Problem to solve -> Retype the lines exactly as they appear, everything from the one containing "The width and height of the screenshot is (1389, 868)." down to the one containing "Looking at the screenshot, I should pos(115,879).", both included.

Records shown ->
• • • •
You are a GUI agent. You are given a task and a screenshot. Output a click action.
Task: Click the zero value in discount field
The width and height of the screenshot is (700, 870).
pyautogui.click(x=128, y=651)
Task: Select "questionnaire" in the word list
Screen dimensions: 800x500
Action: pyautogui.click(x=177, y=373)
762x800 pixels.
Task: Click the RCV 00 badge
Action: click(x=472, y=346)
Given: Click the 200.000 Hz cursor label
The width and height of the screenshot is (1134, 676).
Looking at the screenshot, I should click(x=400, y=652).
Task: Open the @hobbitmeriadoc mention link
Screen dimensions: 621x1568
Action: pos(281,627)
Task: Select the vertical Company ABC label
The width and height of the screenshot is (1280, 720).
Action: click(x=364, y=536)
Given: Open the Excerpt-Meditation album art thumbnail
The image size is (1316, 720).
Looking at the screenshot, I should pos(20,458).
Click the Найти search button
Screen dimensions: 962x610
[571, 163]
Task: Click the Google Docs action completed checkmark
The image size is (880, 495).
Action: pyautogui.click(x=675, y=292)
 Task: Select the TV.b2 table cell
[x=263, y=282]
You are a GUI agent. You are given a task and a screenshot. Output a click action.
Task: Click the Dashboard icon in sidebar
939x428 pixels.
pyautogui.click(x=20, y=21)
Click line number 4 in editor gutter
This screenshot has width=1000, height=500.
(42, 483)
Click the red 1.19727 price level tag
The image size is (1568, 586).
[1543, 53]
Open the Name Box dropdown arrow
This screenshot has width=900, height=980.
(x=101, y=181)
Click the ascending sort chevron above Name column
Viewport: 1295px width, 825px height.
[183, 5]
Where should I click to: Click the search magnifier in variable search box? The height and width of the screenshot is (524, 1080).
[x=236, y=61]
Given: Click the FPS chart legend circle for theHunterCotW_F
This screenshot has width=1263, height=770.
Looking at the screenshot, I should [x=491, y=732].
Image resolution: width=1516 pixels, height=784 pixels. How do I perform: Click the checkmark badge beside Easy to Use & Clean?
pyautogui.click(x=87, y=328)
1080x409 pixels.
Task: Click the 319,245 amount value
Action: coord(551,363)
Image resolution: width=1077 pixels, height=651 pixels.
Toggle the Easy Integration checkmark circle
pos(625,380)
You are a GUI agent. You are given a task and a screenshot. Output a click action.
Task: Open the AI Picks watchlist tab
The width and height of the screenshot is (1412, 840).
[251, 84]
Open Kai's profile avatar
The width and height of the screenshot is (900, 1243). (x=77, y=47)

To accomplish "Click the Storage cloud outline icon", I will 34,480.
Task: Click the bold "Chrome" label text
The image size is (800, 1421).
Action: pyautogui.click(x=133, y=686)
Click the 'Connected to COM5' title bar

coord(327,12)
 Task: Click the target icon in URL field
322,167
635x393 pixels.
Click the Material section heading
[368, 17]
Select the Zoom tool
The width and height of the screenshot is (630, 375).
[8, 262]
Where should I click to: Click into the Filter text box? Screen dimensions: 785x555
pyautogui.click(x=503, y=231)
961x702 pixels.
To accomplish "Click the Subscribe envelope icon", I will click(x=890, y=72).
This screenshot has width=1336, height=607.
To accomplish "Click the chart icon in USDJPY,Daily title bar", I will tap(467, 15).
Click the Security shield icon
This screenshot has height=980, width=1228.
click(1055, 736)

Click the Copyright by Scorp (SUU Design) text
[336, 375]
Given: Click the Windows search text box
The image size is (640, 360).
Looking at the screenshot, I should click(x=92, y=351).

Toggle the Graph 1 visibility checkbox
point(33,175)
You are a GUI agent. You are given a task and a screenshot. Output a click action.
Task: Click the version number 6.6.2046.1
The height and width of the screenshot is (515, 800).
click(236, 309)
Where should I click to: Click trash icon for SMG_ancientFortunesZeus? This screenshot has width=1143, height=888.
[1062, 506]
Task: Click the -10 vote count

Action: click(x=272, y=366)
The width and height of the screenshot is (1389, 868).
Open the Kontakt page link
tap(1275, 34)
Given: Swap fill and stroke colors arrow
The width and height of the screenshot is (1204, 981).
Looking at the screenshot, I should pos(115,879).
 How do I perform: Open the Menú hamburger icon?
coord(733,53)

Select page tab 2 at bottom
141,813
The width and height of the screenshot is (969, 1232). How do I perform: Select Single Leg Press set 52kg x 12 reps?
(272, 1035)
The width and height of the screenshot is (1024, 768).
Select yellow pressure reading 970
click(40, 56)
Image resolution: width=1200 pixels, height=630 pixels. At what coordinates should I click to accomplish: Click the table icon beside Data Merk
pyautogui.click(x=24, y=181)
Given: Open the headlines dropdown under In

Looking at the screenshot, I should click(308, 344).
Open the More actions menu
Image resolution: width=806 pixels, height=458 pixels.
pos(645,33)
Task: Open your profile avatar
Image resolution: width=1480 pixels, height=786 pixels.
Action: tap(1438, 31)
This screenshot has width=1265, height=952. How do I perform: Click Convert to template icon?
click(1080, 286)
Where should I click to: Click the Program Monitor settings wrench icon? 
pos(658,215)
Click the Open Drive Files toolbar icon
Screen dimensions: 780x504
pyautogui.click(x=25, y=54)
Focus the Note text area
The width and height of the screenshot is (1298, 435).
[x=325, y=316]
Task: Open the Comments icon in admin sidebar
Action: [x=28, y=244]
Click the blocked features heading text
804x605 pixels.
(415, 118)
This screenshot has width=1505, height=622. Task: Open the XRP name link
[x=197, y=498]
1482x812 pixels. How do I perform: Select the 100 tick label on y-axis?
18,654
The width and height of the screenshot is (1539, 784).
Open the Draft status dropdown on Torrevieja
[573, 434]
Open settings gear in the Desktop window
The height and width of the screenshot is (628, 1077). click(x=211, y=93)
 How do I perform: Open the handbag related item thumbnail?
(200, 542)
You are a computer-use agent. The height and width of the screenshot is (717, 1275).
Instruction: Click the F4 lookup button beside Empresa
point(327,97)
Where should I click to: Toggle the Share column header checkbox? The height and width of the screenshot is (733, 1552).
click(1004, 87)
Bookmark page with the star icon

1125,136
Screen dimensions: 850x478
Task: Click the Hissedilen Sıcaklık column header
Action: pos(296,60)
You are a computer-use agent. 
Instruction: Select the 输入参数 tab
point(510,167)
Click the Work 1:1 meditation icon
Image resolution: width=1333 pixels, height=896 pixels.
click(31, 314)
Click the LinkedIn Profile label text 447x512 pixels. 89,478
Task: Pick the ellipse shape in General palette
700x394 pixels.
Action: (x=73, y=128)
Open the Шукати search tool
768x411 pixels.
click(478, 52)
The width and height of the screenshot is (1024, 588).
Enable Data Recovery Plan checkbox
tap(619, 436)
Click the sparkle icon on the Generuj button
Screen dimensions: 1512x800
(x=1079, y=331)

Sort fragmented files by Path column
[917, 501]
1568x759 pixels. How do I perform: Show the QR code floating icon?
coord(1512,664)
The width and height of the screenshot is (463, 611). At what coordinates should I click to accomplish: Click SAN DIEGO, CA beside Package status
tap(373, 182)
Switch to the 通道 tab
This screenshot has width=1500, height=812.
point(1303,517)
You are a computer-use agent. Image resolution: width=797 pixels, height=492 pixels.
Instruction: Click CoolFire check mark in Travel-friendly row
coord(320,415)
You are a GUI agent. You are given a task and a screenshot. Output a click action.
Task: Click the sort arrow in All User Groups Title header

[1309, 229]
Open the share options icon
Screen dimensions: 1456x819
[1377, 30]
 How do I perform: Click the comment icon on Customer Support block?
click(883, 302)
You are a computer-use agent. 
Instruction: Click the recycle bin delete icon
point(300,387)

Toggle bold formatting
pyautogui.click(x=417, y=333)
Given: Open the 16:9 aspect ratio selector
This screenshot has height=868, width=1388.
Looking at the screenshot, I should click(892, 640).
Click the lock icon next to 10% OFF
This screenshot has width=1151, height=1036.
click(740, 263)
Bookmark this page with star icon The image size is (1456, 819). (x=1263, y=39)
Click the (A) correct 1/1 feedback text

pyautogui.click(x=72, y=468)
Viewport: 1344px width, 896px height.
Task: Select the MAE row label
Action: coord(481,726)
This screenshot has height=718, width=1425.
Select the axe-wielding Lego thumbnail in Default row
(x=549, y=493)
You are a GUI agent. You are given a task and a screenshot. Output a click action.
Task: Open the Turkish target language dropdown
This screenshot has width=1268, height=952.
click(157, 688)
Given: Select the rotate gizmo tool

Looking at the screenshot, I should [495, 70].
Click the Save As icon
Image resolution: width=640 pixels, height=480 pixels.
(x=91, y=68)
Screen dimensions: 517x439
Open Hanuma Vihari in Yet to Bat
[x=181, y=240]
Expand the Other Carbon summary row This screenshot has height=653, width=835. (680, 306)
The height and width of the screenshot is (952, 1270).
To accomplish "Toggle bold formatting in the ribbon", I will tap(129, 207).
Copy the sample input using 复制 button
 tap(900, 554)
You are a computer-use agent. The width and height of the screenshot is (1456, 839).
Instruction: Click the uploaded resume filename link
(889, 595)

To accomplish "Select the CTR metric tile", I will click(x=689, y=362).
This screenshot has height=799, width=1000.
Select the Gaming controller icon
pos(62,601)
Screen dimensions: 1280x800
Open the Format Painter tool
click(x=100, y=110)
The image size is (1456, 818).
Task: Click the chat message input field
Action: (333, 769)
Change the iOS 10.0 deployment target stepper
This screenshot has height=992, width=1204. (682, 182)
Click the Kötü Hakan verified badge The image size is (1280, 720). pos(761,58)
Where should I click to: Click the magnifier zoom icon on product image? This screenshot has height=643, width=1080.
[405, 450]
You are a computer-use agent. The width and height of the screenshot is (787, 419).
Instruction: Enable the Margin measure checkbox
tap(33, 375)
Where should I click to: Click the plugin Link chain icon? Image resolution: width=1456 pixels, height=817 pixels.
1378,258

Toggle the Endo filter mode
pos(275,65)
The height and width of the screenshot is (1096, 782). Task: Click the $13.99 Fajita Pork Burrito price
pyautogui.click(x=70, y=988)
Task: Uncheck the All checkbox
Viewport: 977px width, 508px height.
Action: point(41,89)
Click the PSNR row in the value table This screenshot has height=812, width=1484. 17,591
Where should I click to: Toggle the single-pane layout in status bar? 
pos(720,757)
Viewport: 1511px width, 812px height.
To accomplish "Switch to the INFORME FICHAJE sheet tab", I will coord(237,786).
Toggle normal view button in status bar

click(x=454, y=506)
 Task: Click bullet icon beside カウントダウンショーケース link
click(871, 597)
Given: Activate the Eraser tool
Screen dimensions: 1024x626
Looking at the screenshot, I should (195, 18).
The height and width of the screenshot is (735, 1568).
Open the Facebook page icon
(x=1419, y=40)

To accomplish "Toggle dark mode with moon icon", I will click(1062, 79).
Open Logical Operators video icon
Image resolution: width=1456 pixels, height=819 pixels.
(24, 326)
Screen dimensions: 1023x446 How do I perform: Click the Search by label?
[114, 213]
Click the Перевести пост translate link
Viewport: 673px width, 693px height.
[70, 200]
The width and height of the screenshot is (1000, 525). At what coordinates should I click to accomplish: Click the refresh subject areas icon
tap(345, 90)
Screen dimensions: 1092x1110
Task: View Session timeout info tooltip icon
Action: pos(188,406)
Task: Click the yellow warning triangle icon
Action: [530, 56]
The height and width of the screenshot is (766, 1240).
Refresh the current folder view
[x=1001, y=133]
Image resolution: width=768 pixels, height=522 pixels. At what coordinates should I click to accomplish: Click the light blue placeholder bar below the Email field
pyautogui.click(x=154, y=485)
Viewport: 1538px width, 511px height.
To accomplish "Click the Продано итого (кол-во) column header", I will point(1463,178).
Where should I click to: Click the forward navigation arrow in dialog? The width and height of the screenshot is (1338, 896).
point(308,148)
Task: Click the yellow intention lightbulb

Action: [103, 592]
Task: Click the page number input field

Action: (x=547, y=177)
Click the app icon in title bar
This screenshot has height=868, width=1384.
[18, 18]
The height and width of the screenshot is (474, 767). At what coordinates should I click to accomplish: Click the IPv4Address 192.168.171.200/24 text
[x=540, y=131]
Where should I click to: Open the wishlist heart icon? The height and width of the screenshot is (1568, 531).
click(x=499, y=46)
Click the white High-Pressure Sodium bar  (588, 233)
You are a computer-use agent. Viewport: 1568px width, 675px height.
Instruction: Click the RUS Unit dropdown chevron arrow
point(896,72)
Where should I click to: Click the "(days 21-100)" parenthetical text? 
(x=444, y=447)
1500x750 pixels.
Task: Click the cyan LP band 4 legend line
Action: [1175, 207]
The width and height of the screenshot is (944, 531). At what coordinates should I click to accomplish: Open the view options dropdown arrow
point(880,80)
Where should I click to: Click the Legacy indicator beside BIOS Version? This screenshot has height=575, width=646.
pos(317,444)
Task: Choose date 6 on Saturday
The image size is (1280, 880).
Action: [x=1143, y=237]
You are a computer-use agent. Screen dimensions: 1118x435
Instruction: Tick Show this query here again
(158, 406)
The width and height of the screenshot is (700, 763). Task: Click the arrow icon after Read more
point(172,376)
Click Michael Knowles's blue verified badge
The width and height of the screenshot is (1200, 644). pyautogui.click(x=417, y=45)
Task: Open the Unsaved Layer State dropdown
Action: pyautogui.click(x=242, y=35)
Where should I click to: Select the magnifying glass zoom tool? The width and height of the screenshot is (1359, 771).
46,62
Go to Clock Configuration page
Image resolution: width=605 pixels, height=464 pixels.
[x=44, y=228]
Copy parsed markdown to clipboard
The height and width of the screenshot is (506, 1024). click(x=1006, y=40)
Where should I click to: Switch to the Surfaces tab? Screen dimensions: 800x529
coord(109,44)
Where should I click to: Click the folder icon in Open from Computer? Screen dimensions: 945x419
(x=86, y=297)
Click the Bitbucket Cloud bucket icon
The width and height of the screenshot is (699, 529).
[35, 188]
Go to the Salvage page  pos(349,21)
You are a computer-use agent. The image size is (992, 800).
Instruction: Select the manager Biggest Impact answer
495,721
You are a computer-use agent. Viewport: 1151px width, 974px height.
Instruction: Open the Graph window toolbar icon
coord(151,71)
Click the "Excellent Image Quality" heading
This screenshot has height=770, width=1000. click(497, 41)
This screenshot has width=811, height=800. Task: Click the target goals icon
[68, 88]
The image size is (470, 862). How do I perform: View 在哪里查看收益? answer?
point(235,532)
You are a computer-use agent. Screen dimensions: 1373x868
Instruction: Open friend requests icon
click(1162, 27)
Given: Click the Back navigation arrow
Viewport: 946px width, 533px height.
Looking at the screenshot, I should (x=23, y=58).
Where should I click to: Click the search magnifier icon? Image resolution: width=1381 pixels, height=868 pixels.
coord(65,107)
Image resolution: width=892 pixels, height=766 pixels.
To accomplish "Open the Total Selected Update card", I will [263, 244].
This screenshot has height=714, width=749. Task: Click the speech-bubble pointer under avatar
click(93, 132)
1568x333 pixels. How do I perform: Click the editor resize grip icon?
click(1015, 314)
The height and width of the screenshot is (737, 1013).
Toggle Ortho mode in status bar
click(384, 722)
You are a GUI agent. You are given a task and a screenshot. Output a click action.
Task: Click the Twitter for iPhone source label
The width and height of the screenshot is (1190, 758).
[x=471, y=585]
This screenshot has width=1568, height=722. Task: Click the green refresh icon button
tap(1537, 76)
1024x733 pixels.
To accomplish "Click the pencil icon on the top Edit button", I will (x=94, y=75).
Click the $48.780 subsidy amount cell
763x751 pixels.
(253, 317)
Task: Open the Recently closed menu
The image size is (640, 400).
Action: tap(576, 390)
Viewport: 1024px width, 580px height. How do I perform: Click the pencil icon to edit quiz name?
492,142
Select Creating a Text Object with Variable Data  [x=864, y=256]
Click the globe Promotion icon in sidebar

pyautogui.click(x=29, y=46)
• • • •
Response ->
The width and height of the screenshot is (1389, 868).
Open the Kontakt page link
tap(1275, 34)
Given: Swap fill and stroke colors arrow
The width and height of the screenshot is (1204, 981).
Looking at the screenshot, I should pos(115,879).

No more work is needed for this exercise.